An Assembly committee Thursday heard mixed testimony on what some have dubbed a “Blue Lives Matter” bill, with a series of opponents speaking against the measure that would expand the definition of hate crime victims to include police officers.
But bill author Rep. David Steffen, R-Green Bay, said the legislation would “show our support and protection for those who protect and serve us every day.”
Speaking with Steffen was Deputy Sheriff Adam Day of Grant County, who said he wanted lawmakers to back the bill “for the thousands of police officers who are willing to risk their lives for you on a moment’s notice,” after recounting an experience last summer where he was physically attacked by someone for being a police officer.
Still, some committee Dems, including Milwaukee Reps.
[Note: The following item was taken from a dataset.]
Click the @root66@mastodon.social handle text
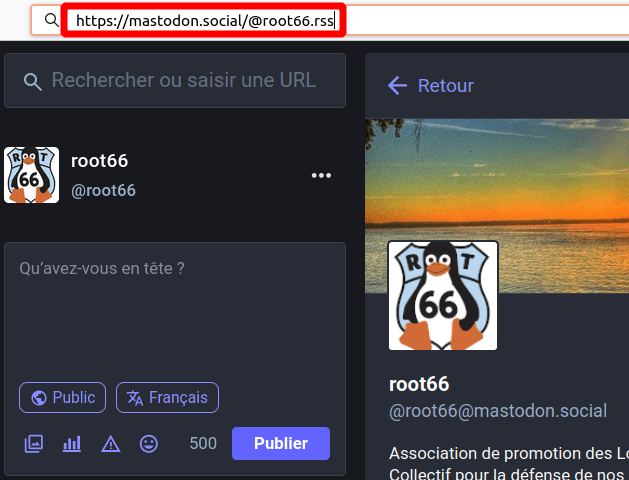 497,410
David Crowley and JoCasta Zamarripa, expressed concern that it would unfairly elevate an occupation.
“You’re equating race, religion, color, disability to a job,” Zamarripa told Steffen. “Therein lies the dilemma, that you would equate a job with folks’ identity that cannot be removed at the end of the day. Today when I go home I will not hang up my Latina-ness or my LGBT-ness.”
Currently, there are seven other categories of people that are part of the hate crime penalty enhancement, including race, religion, color, gender and disability.
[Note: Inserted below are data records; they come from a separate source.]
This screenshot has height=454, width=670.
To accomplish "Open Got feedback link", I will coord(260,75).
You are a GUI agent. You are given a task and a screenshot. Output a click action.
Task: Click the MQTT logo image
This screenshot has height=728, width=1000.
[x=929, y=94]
But Steffen argued that religion “has some choice.” As a Christian, he said, he could choose other religions. For law enforcement officers, he said the job is part of who they are.
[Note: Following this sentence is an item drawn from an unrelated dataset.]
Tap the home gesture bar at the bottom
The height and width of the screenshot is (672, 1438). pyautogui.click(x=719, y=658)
“It’s core to who they are,” he said. “I look at it as it is part of their identity.”
Meanwhile, Rep. Evan Goyke, D-Milwaukee, said police officers he spoke with in Milwaukee worried the bill would lead to “further fracturing” of police and community relations.
Rep. David Bowen, who testified against it, said the characterization of it as a “Blue Lives Matter” bill essentially “framed in a box if we support police or not.” Instead, the Milwaukee Dem said, lawmakers should be focused on making sure they can prevent “these situations from getting out of hand.”
Rep. Jesse Kremer, R-Kewaskum, agreed that the bill’s informal name “frames us in a box,” but focused on whether the bill could be used as some sort of crime deterrent for offenses against police officers.
Others speaking against the bill included National Association of Social Workers Director Marc Herstand and former pastor Michael Rehak, of Cambridge. Among those registering in favor of the bill were the state Department of Justice, the Wisconsin Chiefs of Police Association and Rep. Travis Tranel, R-Cuba City.